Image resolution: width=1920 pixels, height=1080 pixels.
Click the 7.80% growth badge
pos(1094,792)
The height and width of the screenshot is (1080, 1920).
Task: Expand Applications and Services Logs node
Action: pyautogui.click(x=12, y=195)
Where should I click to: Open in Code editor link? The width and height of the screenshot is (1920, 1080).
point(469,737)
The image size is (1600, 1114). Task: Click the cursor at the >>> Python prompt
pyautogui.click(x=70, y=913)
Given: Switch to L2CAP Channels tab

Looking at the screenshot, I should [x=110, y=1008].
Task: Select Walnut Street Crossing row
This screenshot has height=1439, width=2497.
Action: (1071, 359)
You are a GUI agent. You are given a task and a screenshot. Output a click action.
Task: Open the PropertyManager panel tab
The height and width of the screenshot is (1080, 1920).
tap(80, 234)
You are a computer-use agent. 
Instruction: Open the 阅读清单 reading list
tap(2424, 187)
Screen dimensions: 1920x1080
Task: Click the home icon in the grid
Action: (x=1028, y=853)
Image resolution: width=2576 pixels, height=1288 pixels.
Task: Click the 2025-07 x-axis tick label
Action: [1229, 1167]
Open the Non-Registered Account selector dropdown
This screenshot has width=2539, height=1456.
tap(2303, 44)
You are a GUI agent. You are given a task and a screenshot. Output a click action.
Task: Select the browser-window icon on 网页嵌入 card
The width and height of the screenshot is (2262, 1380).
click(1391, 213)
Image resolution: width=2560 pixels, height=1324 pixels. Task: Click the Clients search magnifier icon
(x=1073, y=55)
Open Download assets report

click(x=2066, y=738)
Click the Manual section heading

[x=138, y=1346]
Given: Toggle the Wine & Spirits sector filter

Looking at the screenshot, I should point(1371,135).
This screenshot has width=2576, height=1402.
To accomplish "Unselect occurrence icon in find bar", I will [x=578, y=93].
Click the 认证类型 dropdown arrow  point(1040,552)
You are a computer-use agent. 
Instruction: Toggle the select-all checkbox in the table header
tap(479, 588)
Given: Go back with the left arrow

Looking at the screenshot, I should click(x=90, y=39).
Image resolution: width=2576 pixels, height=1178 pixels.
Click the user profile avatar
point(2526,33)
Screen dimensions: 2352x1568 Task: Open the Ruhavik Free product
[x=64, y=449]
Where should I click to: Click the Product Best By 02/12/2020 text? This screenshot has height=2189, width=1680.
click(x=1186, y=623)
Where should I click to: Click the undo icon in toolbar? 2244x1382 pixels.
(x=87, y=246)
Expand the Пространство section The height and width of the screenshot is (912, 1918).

● ● ● ●

• _Aim of the task_
Only lines holding the string "dropdown" are wanted; gather each one from the entries above.

• _Solution_
Open the Non-Registered Account selector dropdown
Click the 认证类型 dropdown arrow  point(1040,552)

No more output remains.